▶ PROBLEM STATEMENT: From the line containing "Task: Select the unique primary key bar" through the last line of the listing, output each line exactly as it stands. Omit pictures.

▶ DATASET CONTENT:
=== Section Start ===
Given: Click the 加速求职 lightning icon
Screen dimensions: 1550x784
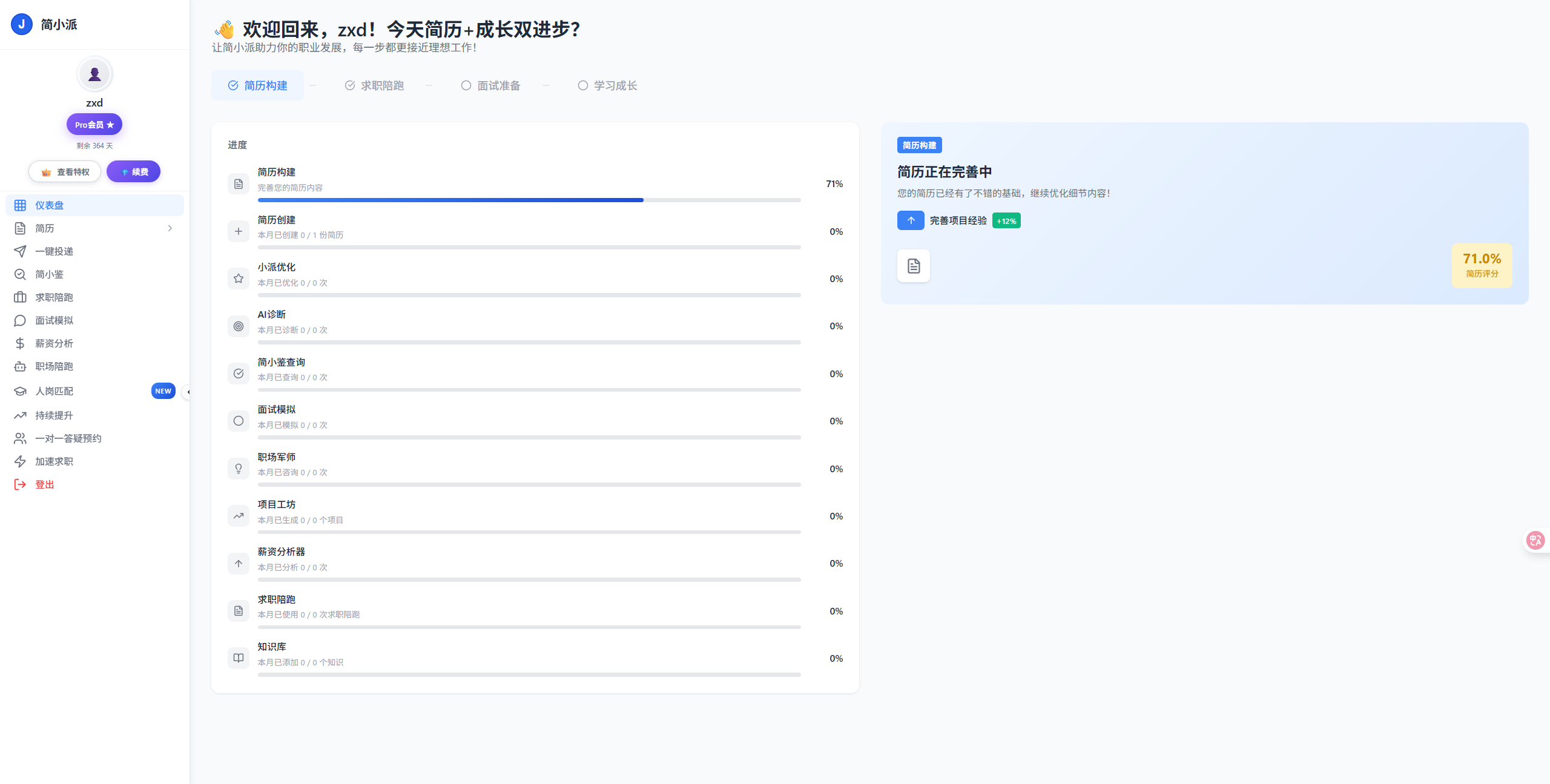Looking at the screenshot, I should click(x=20, y=461).
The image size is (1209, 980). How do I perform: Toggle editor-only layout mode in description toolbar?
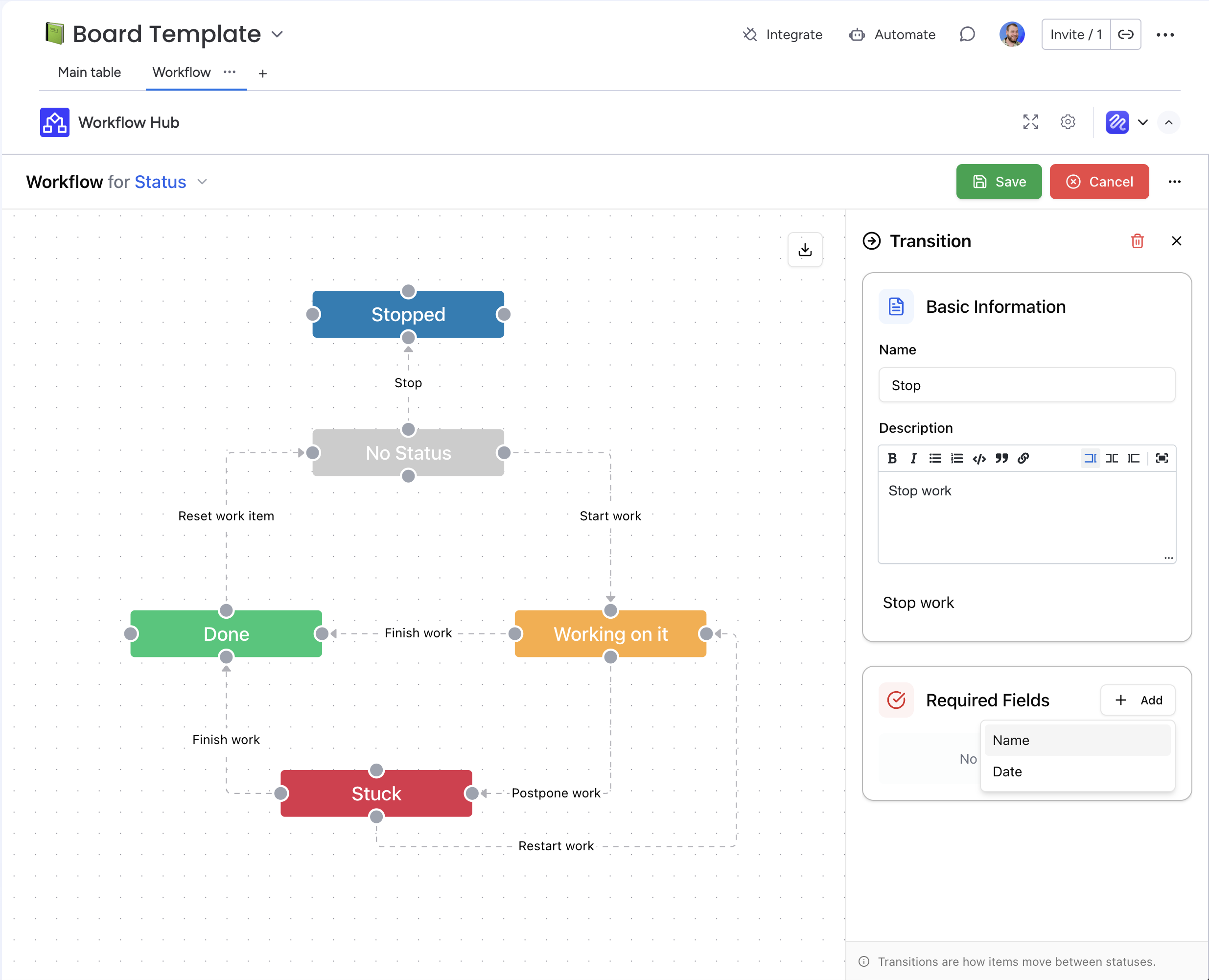(1090, 458)
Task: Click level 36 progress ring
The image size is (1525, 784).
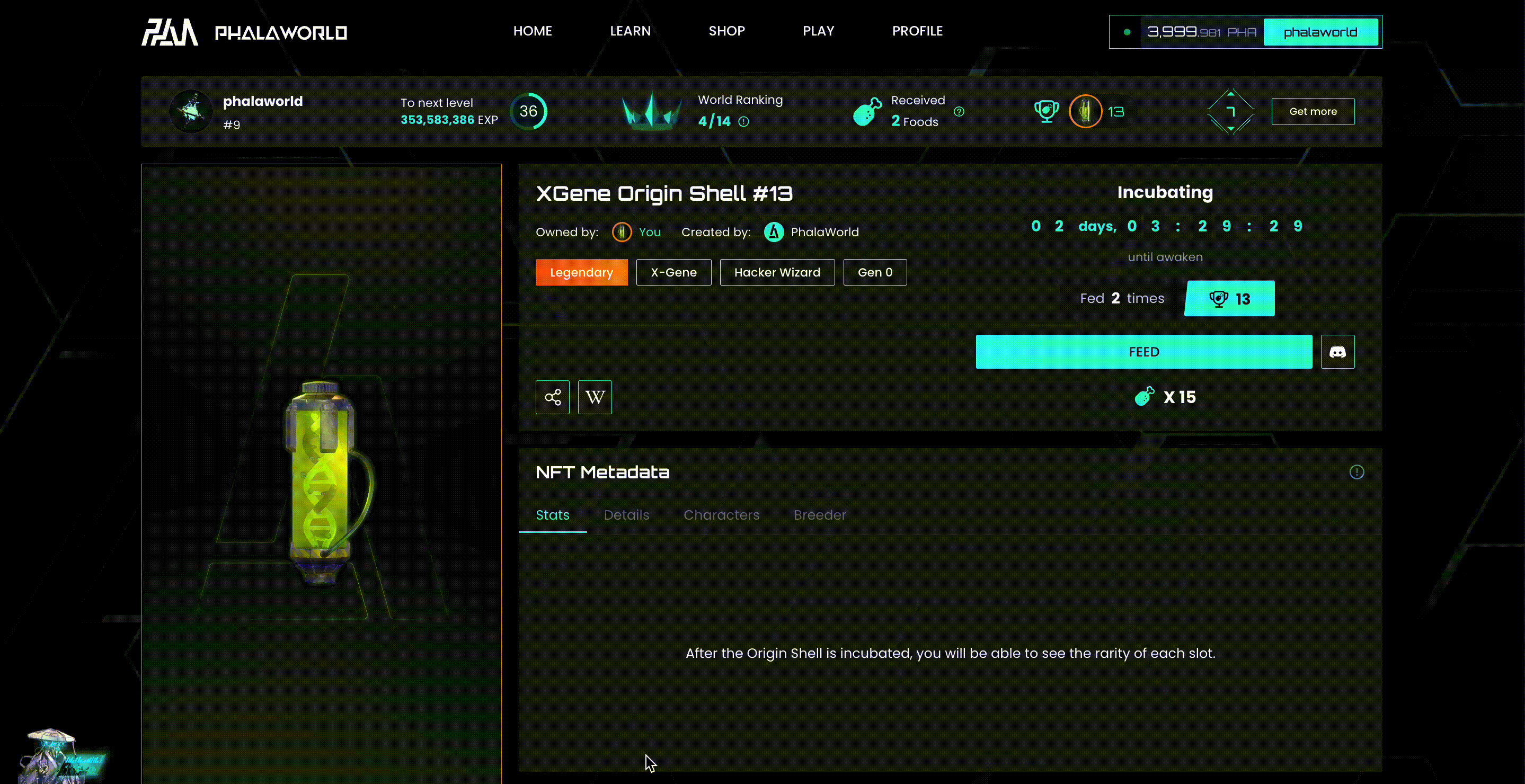Action: coord(528,111)
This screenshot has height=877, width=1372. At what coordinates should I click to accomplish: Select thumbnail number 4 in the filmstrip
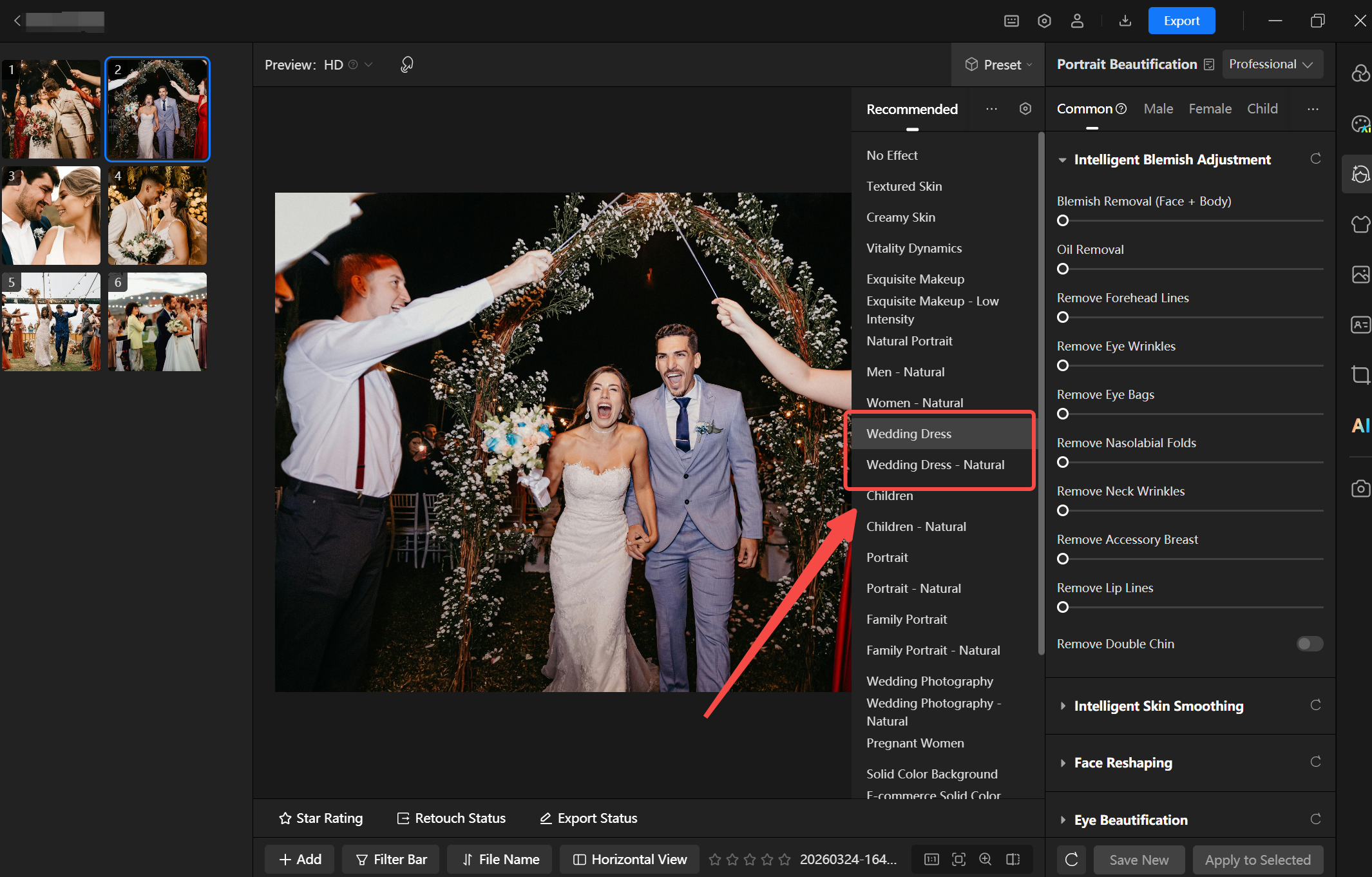click(x=157, y=215)
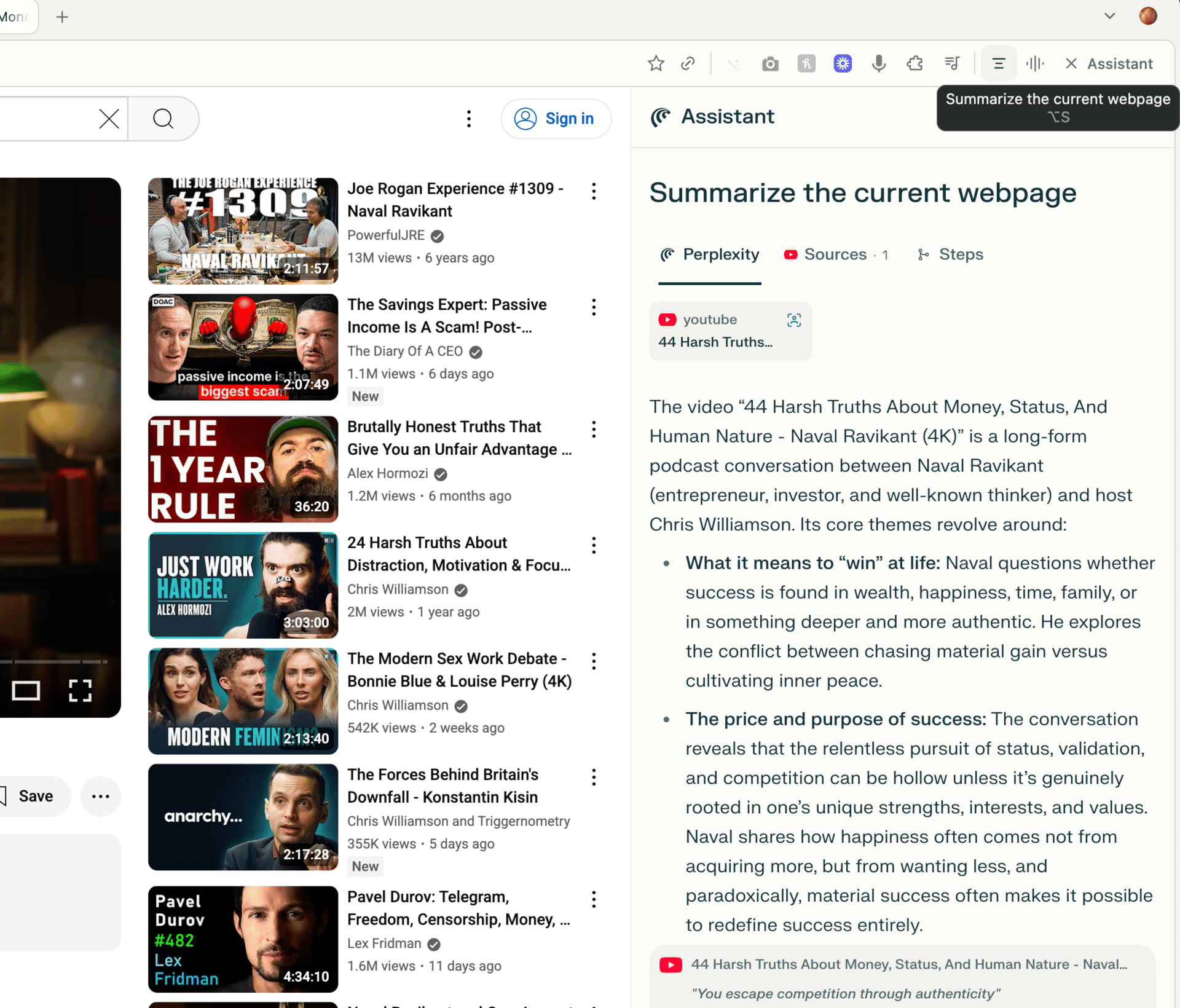Viewport: 1180px width, 1008px height.
Task: Click the blue snowflake extension icon
Action: 843,63
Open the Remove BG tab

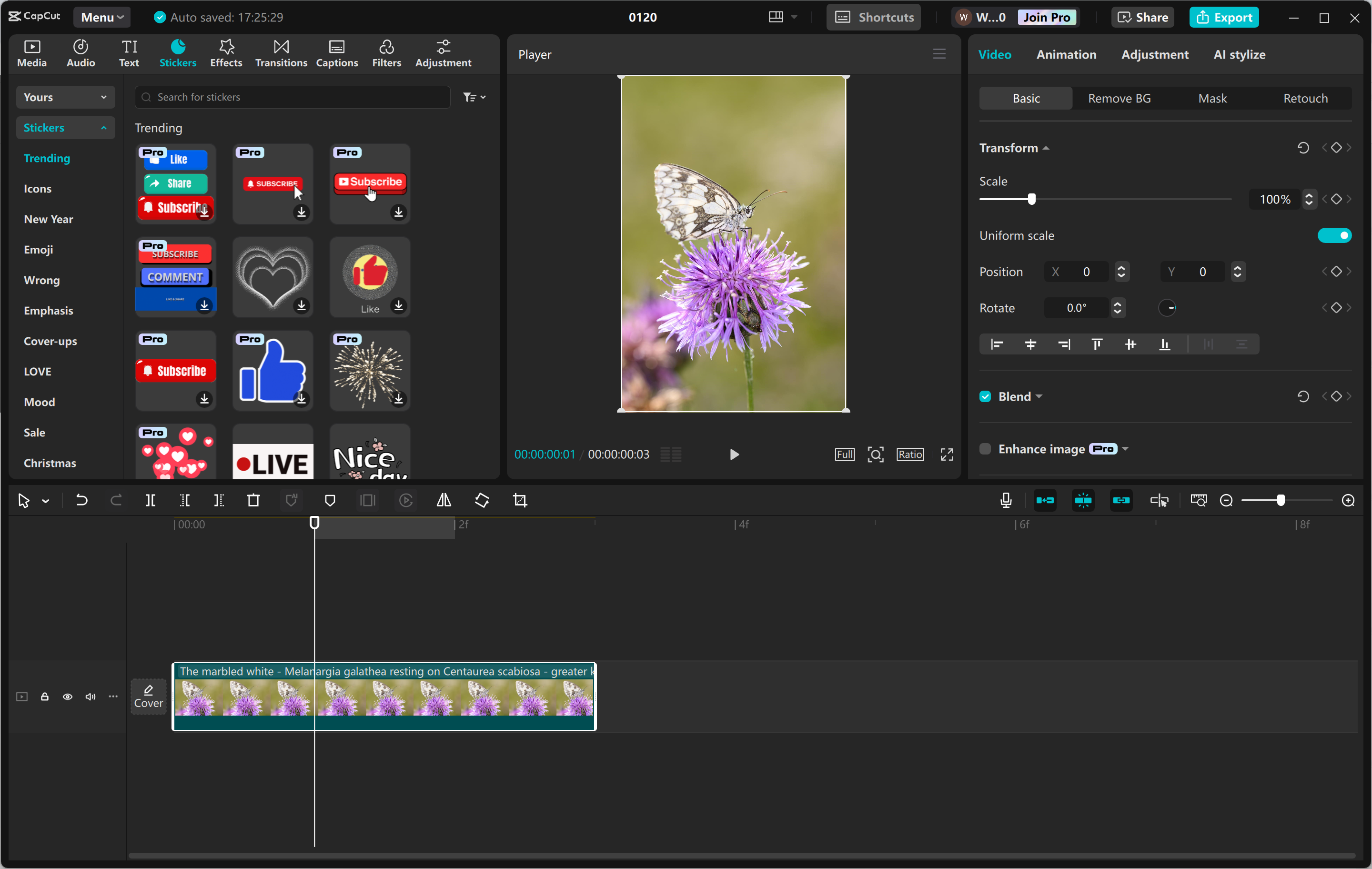1119,98
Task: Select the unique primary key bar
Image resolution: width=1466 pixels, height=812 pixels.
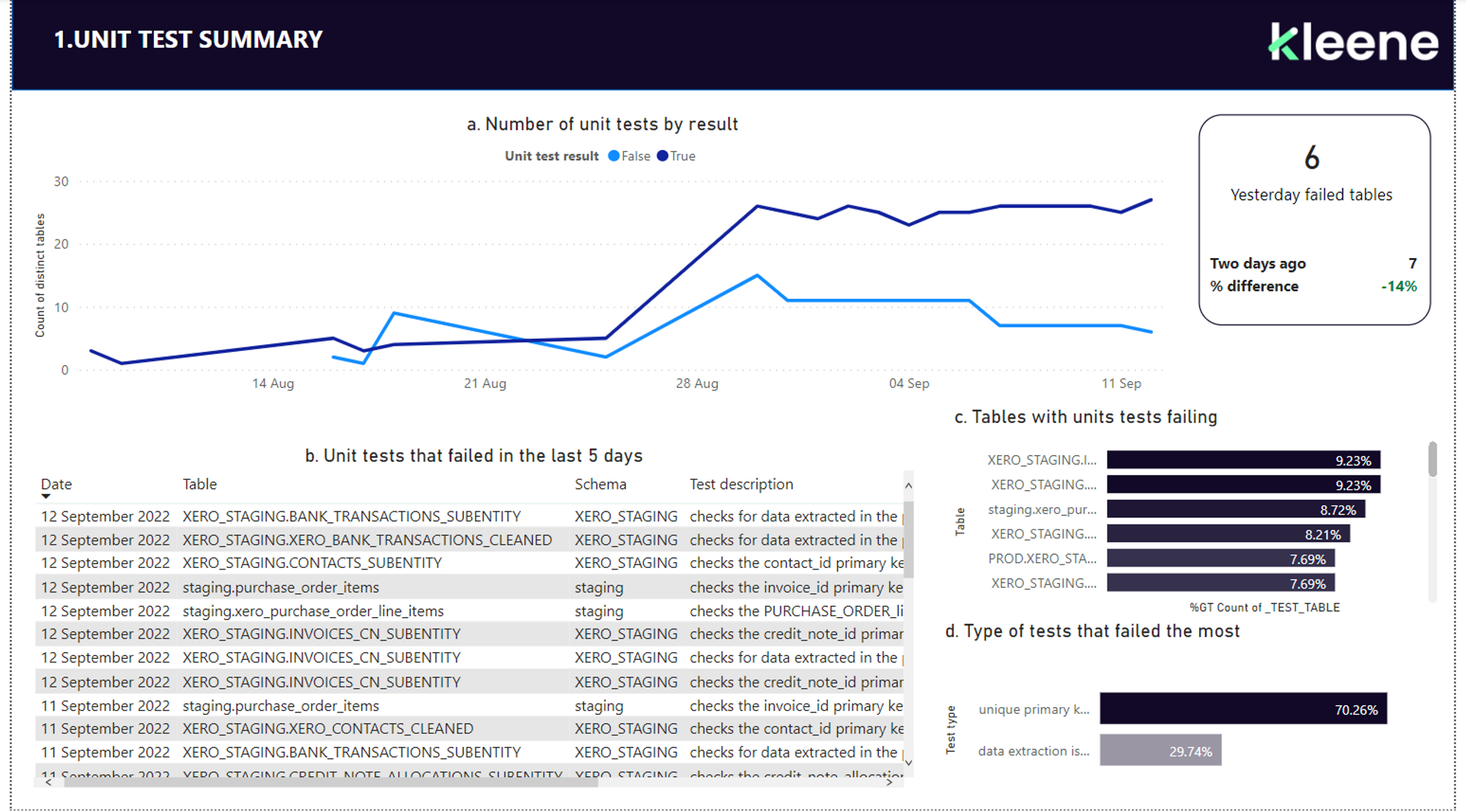Action: 1242,709
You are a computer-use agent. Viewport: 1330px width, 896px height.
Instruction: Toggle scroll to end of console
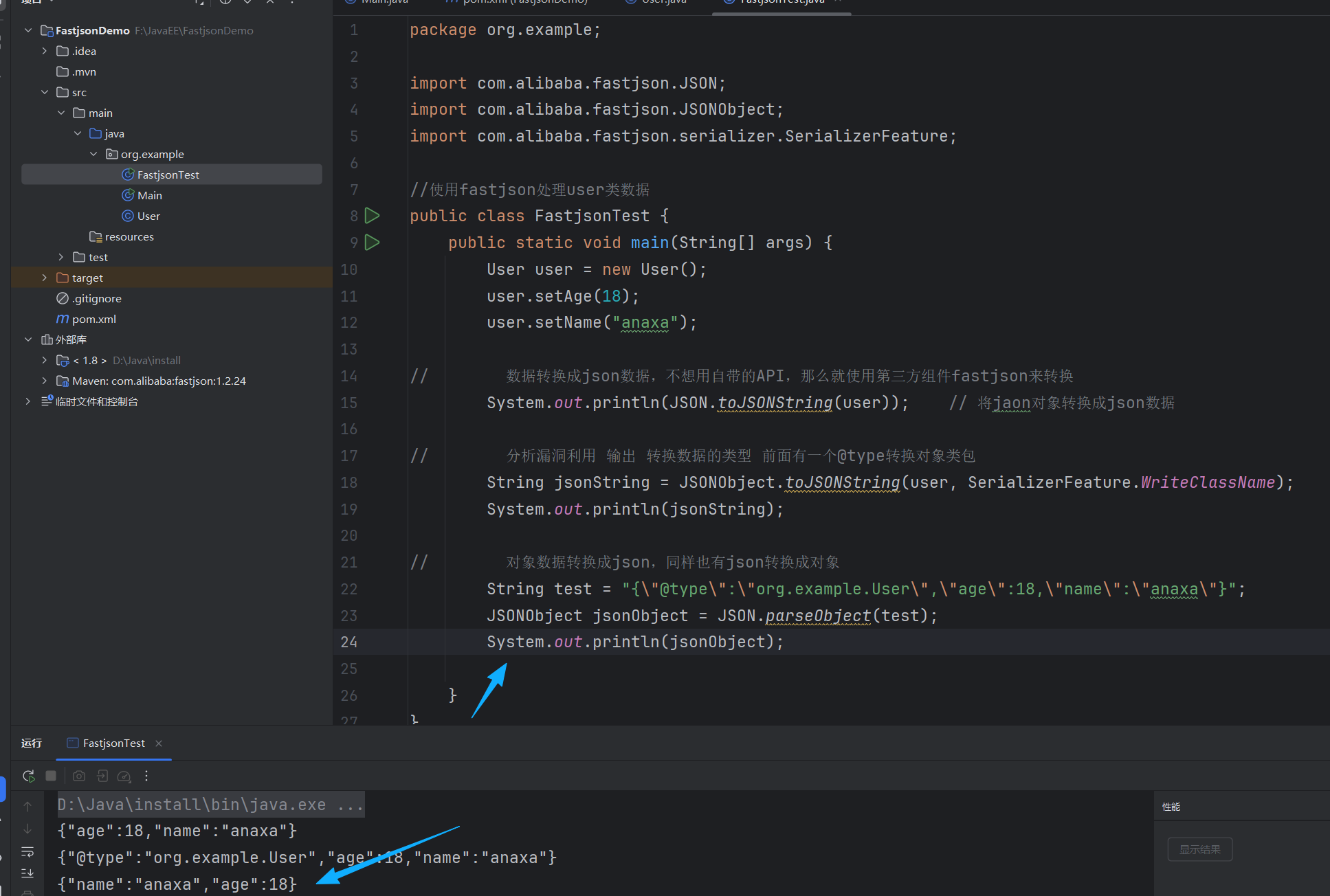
=== Section End ===
▶ ANSWER SPACE:
Task: Select the unique primary key bar
Image resolution: width=1466 pixels, height=812 pixels.
Action: 1242,709
You are a computer-use agent. Viewport: 1330px width, 896px height.
Instruction: Toggle scroll to end of console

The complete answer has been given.